## GIVEN PROBLEM
Write out the lines from the one with "The image size is (1398, 1648)." up to and including the one with "click(227, 843)", swapping "sidebar" for "side menu" and keeping everything else the same; leave the pictures out.

## DATA FOR THE TASK

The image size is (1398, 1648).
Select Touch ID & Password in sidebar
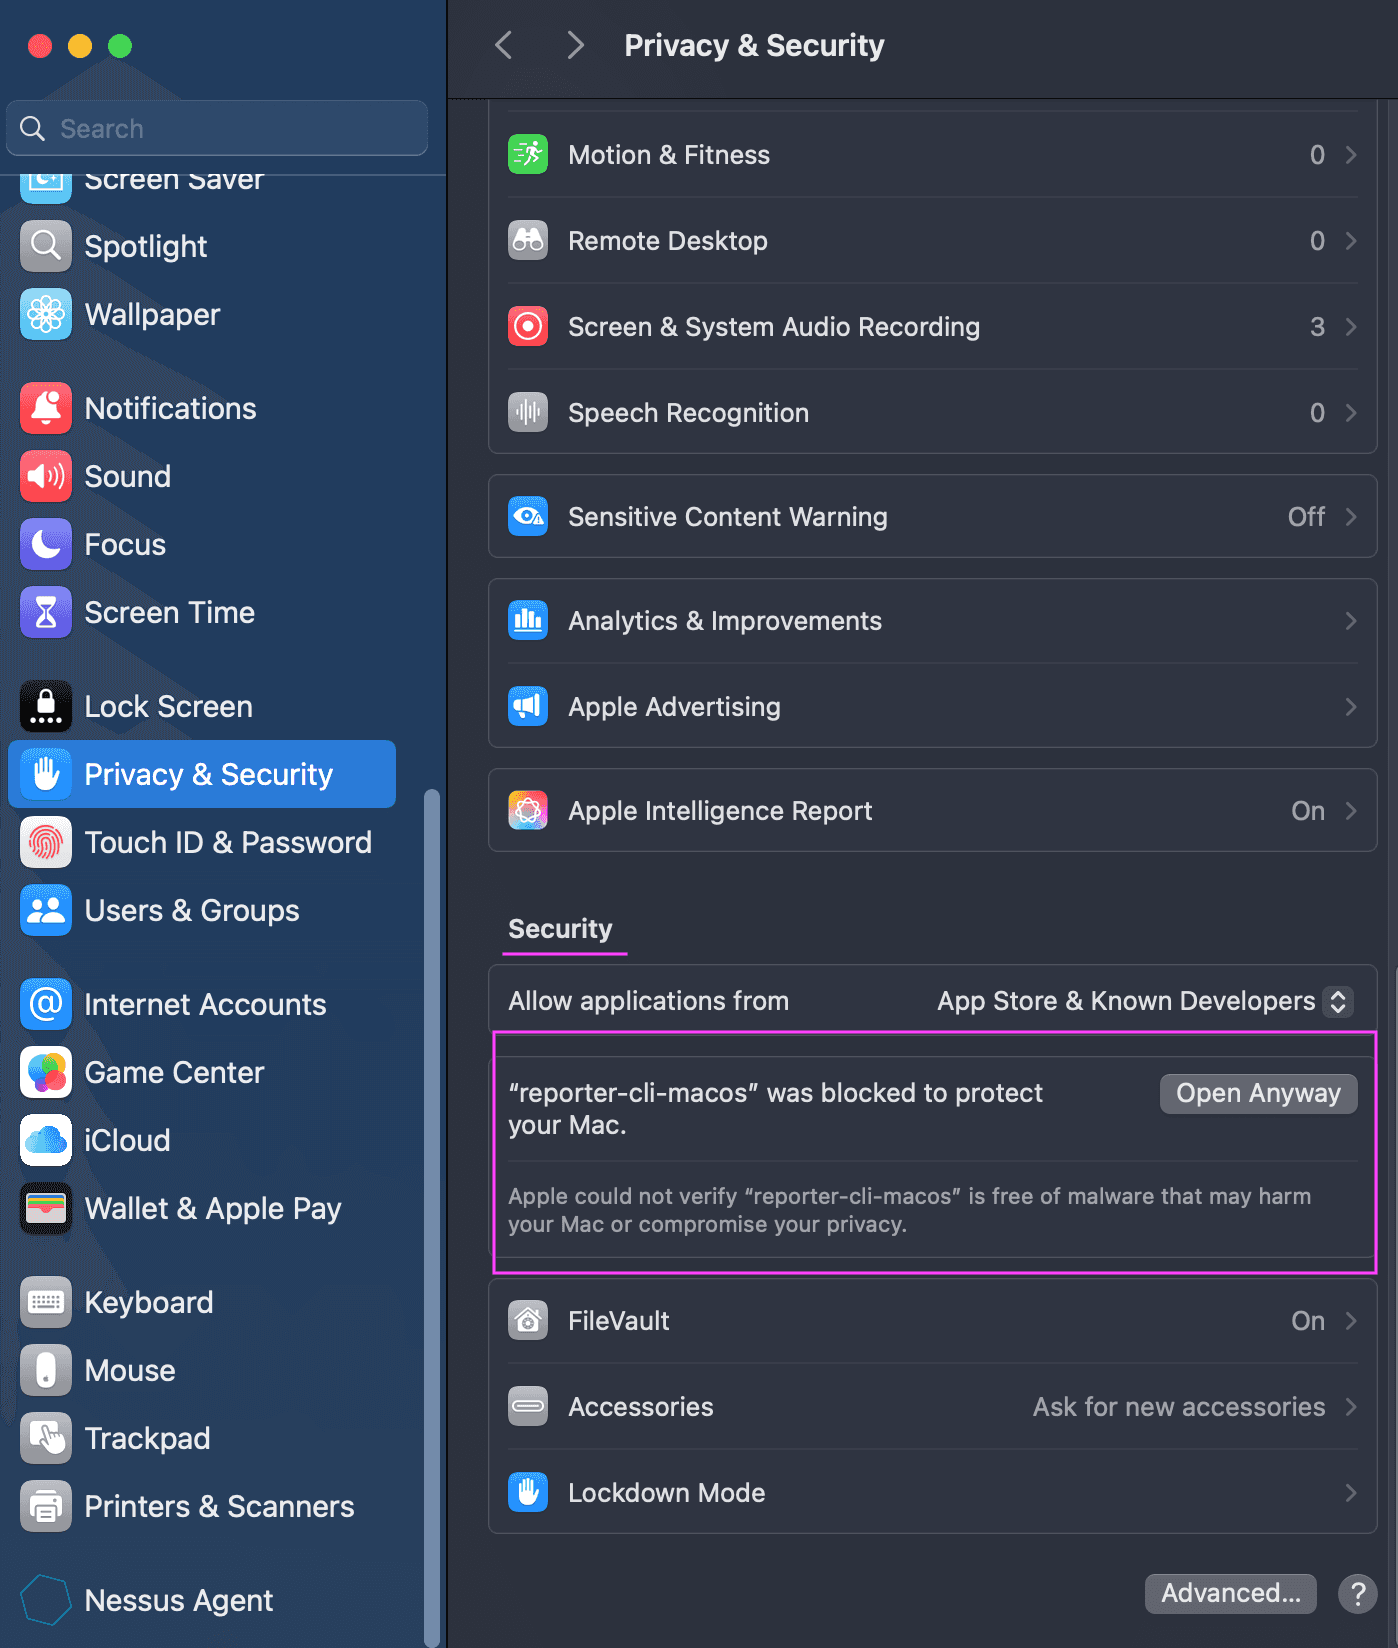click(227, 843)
...
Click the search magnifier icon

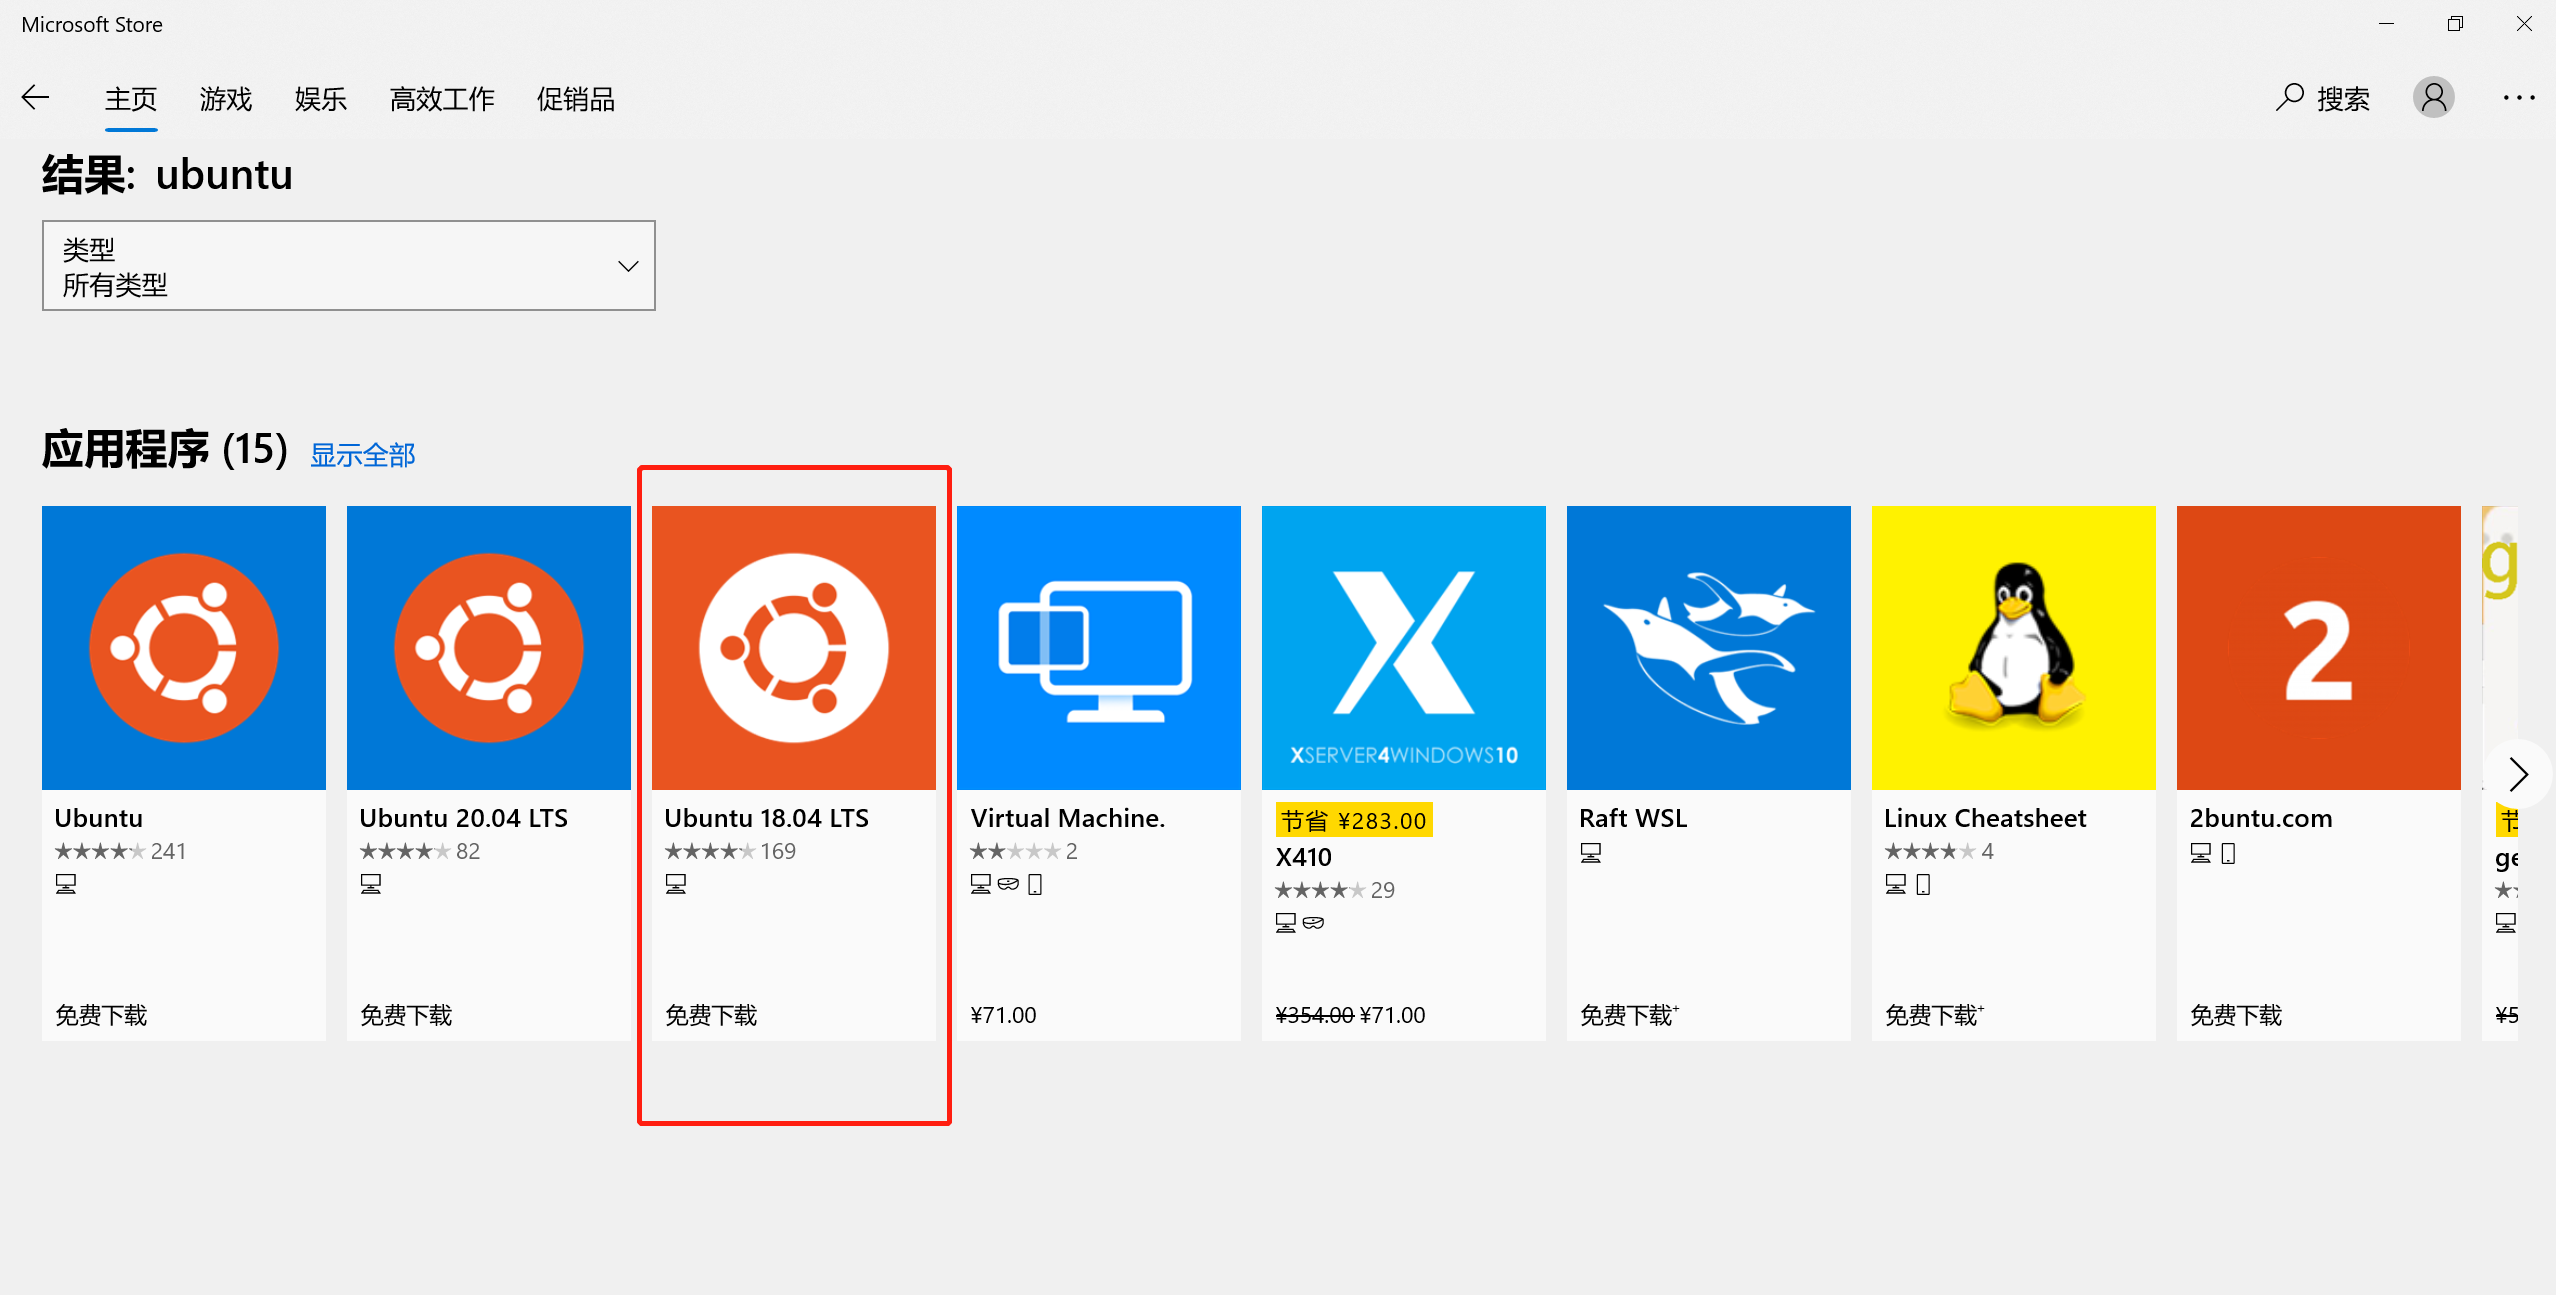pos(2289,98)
* * *
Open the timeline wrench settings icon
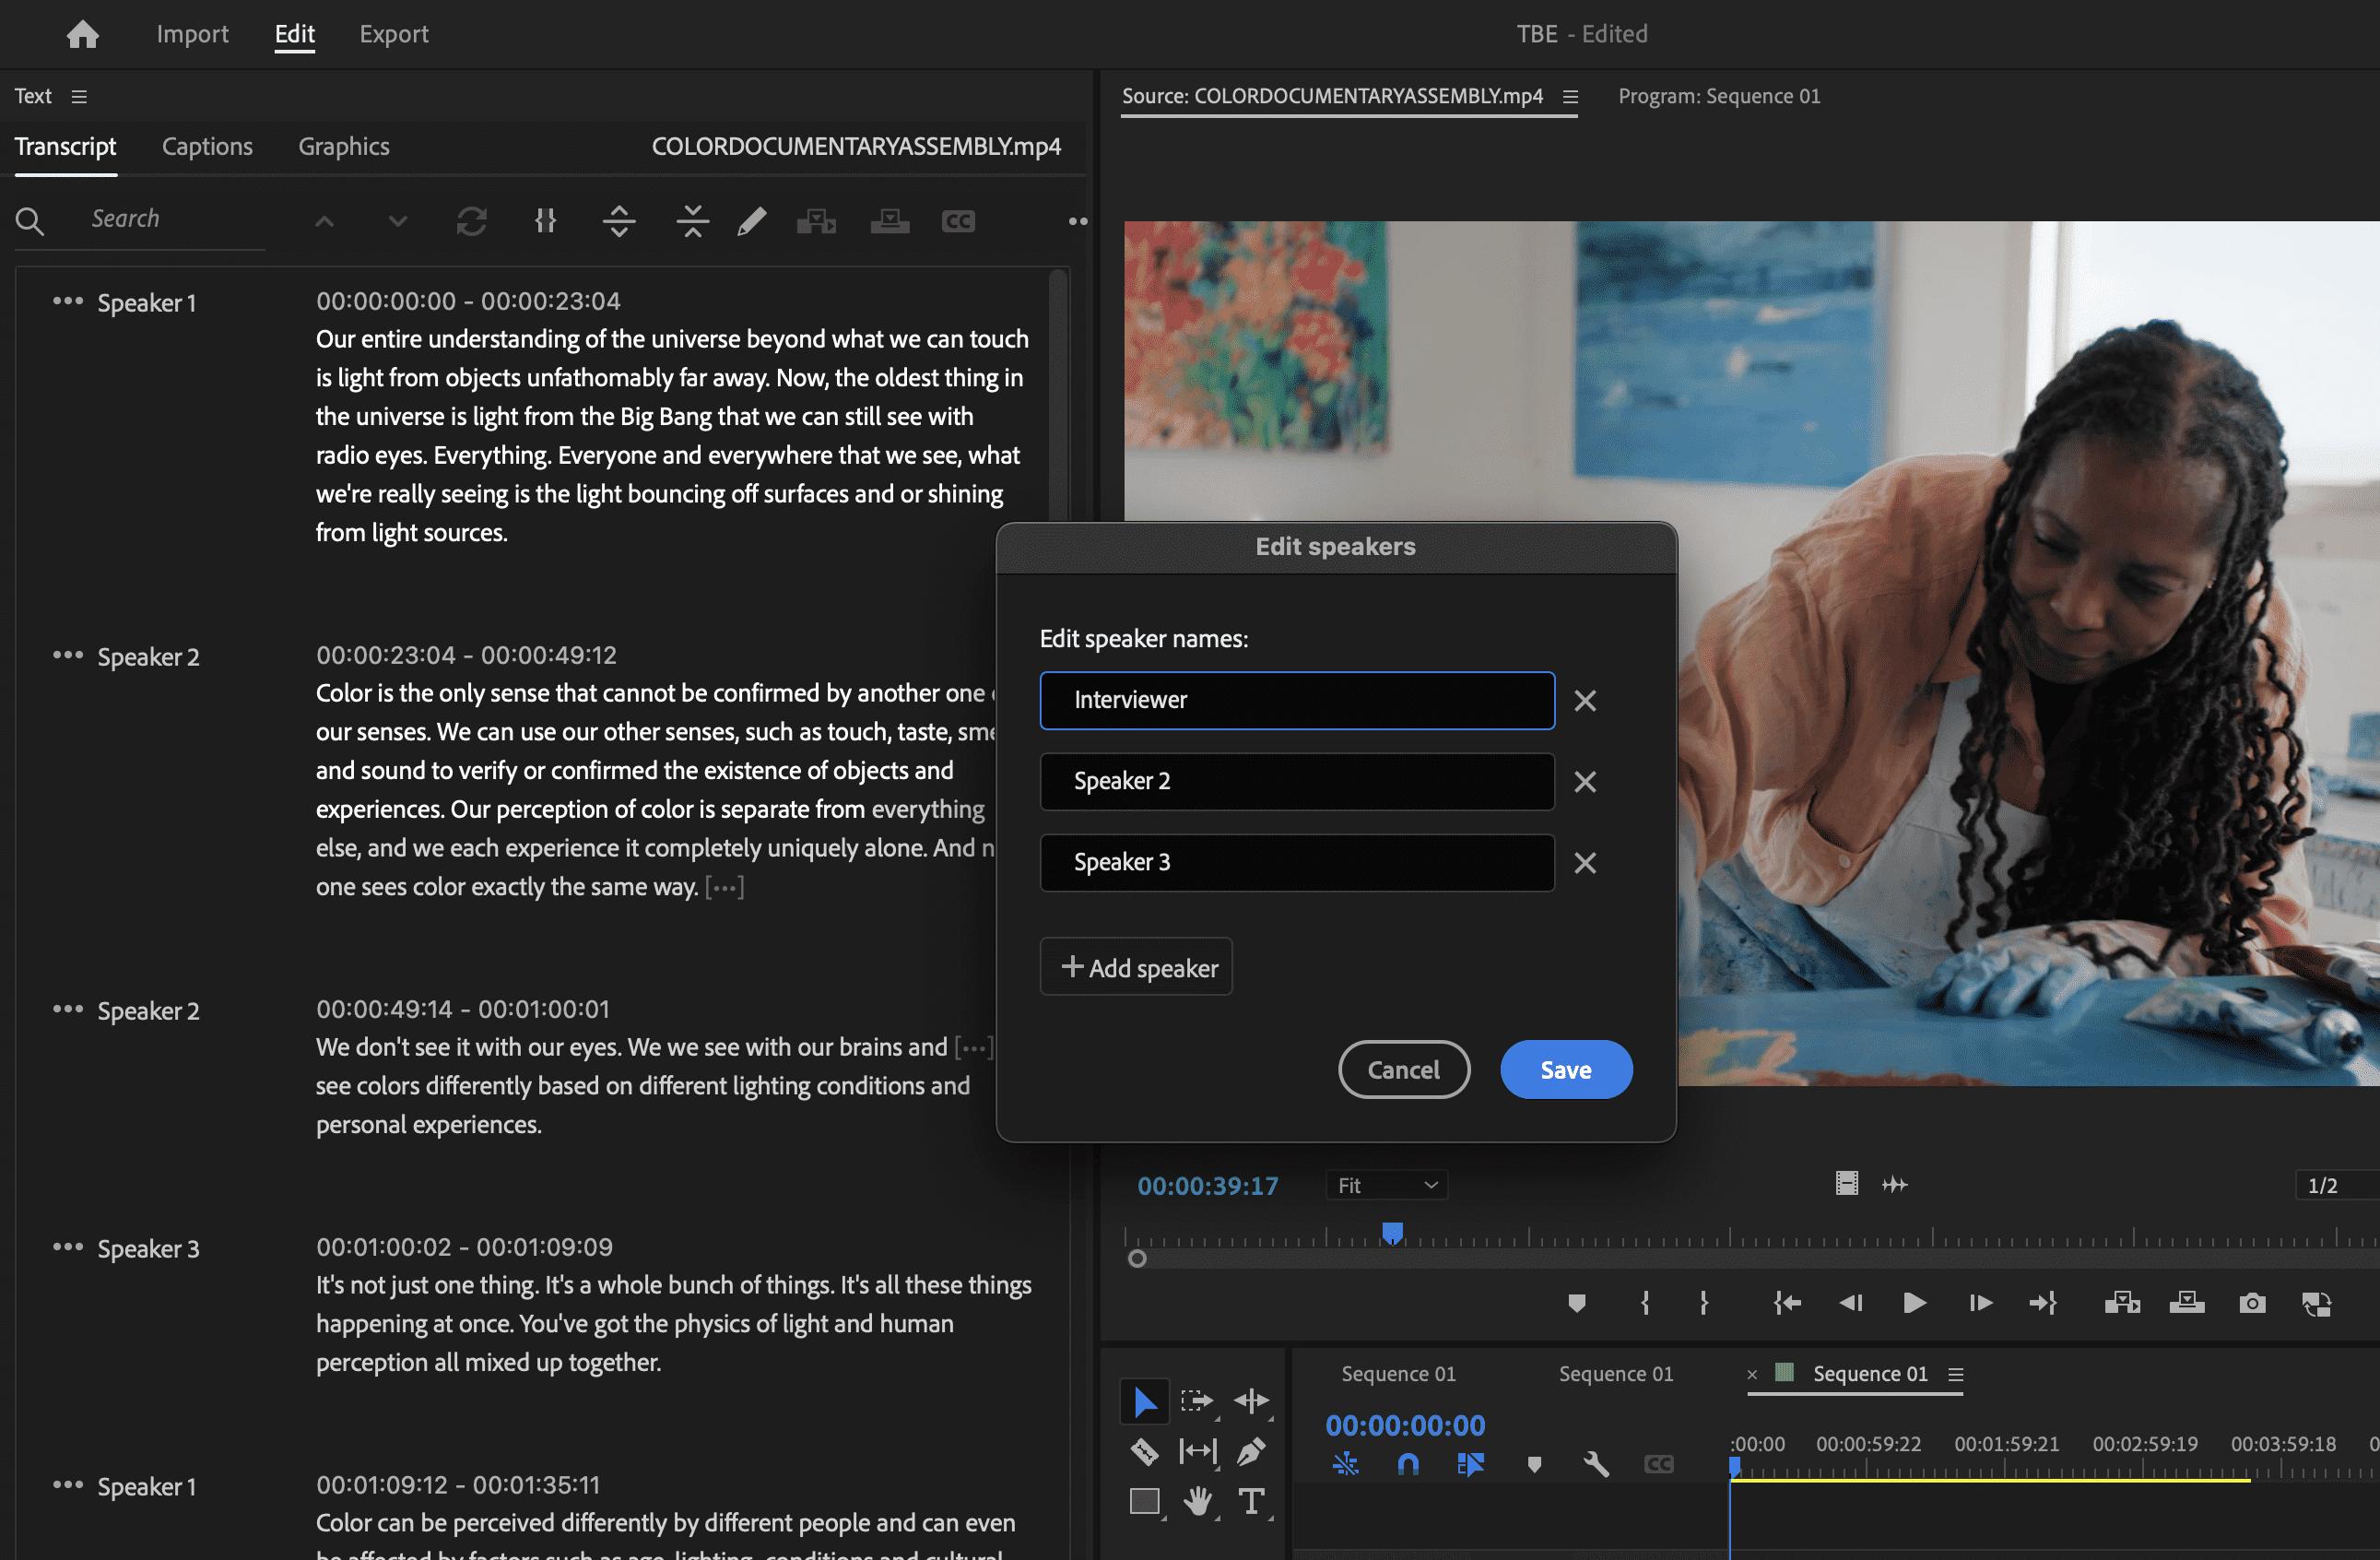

## EXERCISE OUTPUT
The image size is (1398, 1648).
Select Touch ID & Password in side menu
click(227, 843)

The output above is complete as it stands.